* Start Dataset records *

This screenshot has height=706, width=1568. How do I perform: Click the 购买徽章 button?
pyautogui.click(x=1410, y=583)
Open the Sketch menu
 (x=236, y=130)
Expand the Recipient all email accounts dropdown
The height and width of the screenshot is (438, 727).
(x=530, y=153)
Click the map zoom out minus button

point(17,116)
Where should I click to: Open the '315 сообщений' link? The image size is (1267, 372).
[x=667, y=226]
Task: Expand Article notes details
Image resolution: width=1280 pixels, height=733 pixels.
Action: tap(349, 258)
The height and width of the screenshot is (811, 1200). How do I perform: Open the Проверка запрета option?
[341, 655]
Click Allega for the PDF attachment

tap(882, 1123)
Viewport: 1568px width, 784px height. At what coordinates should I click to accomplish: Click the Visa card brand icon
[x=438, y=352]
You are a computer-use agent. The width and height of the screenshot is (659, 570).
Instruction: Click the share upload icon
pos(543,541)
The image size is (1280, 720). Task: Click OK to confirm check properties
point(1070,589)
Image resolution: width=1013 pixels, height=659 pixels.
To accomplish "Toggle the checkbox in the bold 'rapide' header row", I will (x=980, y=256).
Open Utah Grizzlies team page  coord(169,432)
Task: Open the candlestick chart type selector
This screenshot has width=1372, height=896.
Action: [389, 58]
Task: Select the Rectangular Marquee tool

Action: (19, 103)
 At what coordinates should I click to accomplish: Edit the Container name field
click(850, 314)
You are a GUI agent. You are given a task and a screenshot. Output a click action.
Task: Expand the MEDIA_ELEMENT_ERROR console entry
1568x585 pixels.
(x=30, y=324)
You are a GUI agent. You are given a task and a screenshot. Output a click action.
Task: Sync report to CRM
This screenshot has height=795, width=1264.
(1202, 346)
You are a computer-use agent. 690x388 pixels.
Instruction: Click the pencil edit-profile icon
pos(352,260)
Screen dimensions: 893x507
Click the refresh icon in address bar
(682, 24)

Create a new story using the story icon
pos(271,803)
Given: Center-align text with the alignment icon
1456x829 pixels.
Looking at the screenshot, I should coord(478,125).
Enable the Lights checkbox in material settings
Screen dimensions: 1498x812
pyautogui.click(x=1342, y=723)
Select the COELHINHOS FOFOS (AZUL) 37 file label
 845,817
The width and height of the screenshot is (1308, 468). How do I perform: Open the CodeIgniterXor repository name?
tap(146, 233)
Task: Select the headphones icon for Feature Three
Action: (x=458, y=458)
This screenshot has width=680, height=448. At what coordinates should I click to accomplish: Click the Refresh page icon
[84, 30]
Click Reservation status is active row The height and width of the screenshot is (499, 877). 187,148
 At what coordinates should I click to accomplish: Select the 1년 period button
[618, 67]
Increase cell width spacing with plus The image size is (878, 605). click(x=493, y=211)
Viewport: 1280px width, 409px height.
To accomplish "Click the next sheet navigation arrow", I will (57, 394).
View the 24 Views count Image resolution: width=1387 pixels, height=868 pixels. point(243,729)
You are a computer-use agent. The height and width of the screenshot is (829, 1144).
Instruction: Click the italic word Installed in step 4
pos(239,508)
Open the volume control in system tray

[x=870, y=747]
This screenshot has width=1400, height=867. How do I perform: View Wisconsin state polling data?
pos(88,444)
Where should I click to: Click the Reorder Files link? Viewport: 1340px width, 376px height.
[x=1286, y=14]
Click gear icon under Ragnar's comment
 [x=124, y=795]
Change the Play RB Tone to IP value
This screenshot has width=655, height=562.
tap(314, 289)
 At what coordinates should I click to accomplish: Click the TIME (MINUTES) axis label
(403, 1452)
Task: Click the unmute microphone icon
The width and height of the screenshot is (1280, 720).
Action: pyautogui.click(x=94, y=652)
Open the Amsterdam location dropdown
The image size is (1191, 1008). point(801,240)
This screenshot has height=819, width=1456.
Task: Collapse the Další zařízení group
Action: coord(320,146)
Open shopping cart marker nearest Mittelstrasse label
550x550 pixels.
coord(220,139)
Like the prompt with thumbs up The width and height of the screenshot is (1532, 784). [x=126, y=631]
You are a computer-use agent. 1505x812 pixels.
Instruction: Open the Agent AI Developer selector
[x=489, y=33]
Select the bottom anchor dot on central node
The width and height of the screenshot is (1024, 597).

* End Dataset records *

- [What you need to do]: Write out the records above again, switching each "Instruction" to "Directive" and leaving all else unchanged.

- [Task answer]:
This screenshot has height=706, width=1568. How do I perform: Click the 购买徽章 button?
pyautogui.click(x=1410, y=583)
Open the Sketch menu
 (x=236, y=130)
Expand the Recipient all email accounts dropdown
The height and width of the screenshot is (438, 727).
(x=530, y=153)
Click the map zoom out minus button

point(17,116)
Where should I click to: Open the '315 сообщений' link? The image size is (1267, 372).
[x=667, y=226]
Task: Expand Article notes details
Image resolution: width=1280 pixels, height=733 pixels.
Action: tap(349, 258)
The height and width of the screenshot is (811, 1200). How do I perform: Open the Проверка запрета option?
[341, 655]
Click Allega for the PDF attachment

tap(882, 1123)
Viewport: 1568px width, 784px height. At what coordinates should I click to accomplish: Click the Visa card brand icon
[x=438, y=352]
You are a computer-use agent. The width and height of the screenshot is (659, 570).
Directive: Click the share upload icon
pos(543,541)
The image size is (1280, 720). Task: Click OK to confirm check properties
point(1070,589)
Image resolution: width=1013 pixels, height=659 pixels.
To accomplish "Toggle the checkbox in the bold 'rapide' header row", I will (x=980, y=256).
Open Utah Grizzlies team page  coord(169,432)
Task: Open the candlestick chart type selector
This screenshot has width=1372, height=896.
Action: [389, 58]
Task: Select the Rectangular Marquee tool

Action: (19, 103)
 At what coordinates should I click to accomplish: Edit the Container name field
click(850, 314)
You are a GUI agent. You are given a task and a screenshot. Output a click action.
Task: Expand the MEDIA_ELEMENT_ERROR console entry
1568x585 pixels.
(x=30, y=324)
You are a GUI agent. You are given a task and a screenshot. Output a click action.
Task: Sync report to CRM
This screenshot has height=795, width=1264.
(1202, 346)
You are a computer-use agent. 690x388 pixels.
Directive: Click the pencil edit-profile icon
pos(352,260)
Screen dimensions: 893x507
Click the refresh icon in address bar
(682, 24)

Create a new story using the story icon
pos(271,803)
Given: Center-align text with the alignment icon
1456x829 pixels.
Looking at the screenshot, I should coord(478,125).
Enable the Lights checkbox in material settings
Screen dimensions: 1498x812
pyautogui.click(x=1342, y=723)
Select the COELHINHOS FOFOS (AZUL) 37 file label
 845,817
The width and height of the screenshot is (1308, 468). How do I perform: Open the CodeIgniterXor repository name?
tap(146, 233)
Task: Select the headphones icon for Feature Three
Action: (x=458, y=458)
This screenshot has width=680, height=448. At what coordinates should I click to accomplish: Click the Refresh page icon
[84, 30]
Click Reservation status is active row The height and width of the screenshot is (499, 877). 187,148
 At what coordinates should I click to accomplish: Select the 1년 period button
[618, 67]
Increase cell width spacing with plus The image size is (878, 605). click(x=493, y=211)
Viewport: 1280px width, 409px height.
To accomplish "Click the next sheet navigation arrow", I will (57, 394).
View the 24 Views count Image resolution: width=1387 pixels, height=868 pixels. point(243,729)
You are a computer-use agent. The height and width of the screenshot is (829, 1144).
Directive: Click the italic word Installed in step 4
pos(239,508)
Open the volume control in system tray

[x=870, y=747]
This screenshot has width=1400, height=867. How do I perform: View Wisconsin state polling data?
pos(88,444)
Where should I click to: Click the Reorder Files link? Viewport: 1340px width, 376px height.
[x=1286, y=14]
Click gear icon under Ragnar's comment
 [x=124, y=795]
Change the Play RB Tone to IP value
This screenshot has width=655, height=562.
tap(314, 289)
 At what coordinates should I click to accomplish: Click the TIME (MINUTES) axis label
(403, 1452)
Task: Click the unmute microphone icon
The width and height of the screenshot is (1280, 720).
Action: pyautogui.click(x=94, y=652)
Open the Amsterdam location dropdown
The image size is (1191, 1008). point(801,240)
This screenshot has height=819, width=1456.
Task: Collapse the Další zařízení group
Action: coord(320,146)
Open shopping cart marker nearest Mittelstrasse label
550x550 pixels.
coord(220,139)
Like the prompt with thumbs up The width and height of the screenshot is (1532, 784). [x=126, y=631]
You are a computer-use agent. 1505x812 pixels.
Directive: Open the Agent AI Developer selector
[x=489, y=33]
Select the bottom anchor dot on central node
The width and height of the screenshot is (1024, 597).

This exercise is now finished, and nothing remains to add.